EXERCISE TASK: Copy out the post titled "Feeling Low" below in full, word for word, keeping its original spelling, punctuation and line breaks.

DOCUMENT SECTION:
## Start
Feeling Low

I have been stuck in a vicious circle for a few days..  and not sure how to snap out of it.. despite having CBT counseling 2.5 years ago.. as you know i am single and have been 25 months now and yes it was the best thing to happen after 26 years..  but the person i had to leave is a controlling person whether he knows it or not..  now things were going ok when we first parted with regard to child payments..  but he hardly saw his children the first year as he ran off to work and he freely admits that to his GF..  but now his messing with the payments as one of the kids doesn’t want much to do with him right now after some stressful situations on the fathers part.. so now the payments have been stopped and only pays when he feels he needs to so could be a week late 2 weeks late and by time cheque clears its even later.. Sadly his started holding money to ransom so i don’t get it until i do something he wants like get said son speaking with him or wanting info on said son, but said son is now an adult so he said no,, and i am not going to go running to his father just to get my cheque..
## End
ITEMS:
## Start
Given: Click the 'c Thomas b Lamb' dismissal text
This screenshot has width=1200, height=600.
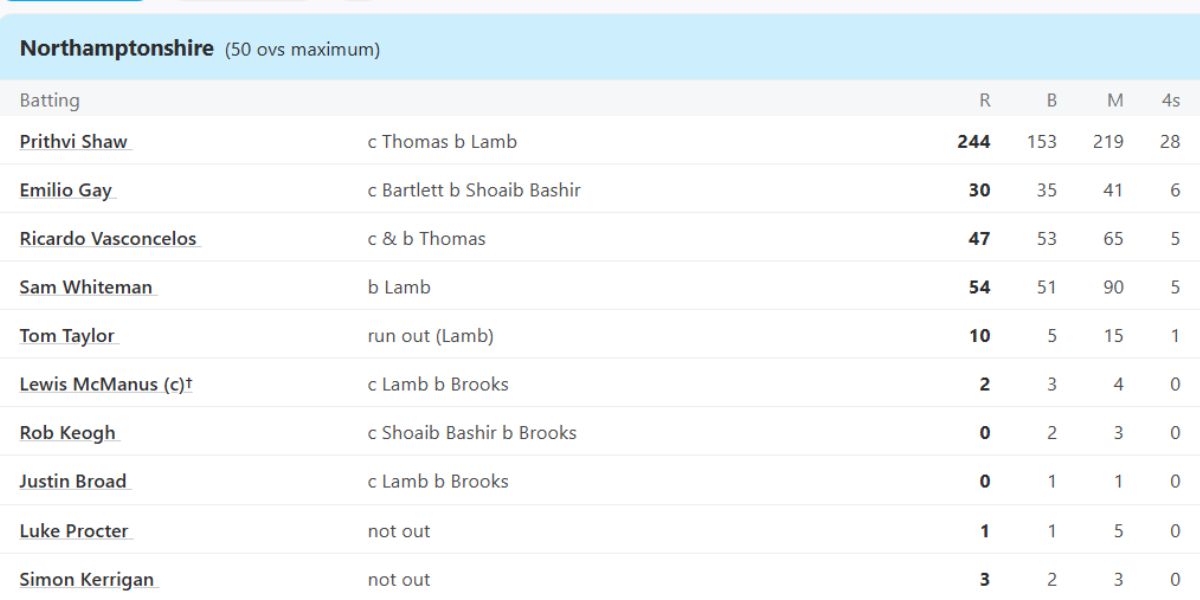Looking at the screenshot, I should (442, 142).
## End
## Start
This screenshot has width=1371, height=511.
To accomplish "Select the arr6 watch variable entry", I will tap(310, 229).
## End
## Start
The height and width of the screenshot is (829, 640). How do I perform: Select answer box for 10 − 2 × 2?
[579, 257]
## End
COMPLETE RESPONSE:
Feeling Low

I have been stuck in a vicious circle for a few days..  and not sure how to snap out of it.. despite having CBT counseling 2.5 years ago.. as you know i am single and have been 25 months now and yes it was the best thing to happen after 26 years..  but the person i had to leave is a controlling person whether he knows it or not..  now things were going ok when we first parted with regard to child payments..  but he hardly saw his children the first year as he ran off to work and he freely admits that to his GF..  but now his messing with the payments as one of the kids doesn’t want much to do with him right now after some stressful situations on the fathers part.. so now the payments have been stopped and only pays when he feels he needs to so could be a week late 2 weeks late and by time cheque clears its even later.. Sadly his started holding money to ransom so i don’t get it until i do something he wants like get said son speaking with him or wanting info on said son, but said son is now an adult so he said no,, and i am not going to go running to his father just to get my cheque..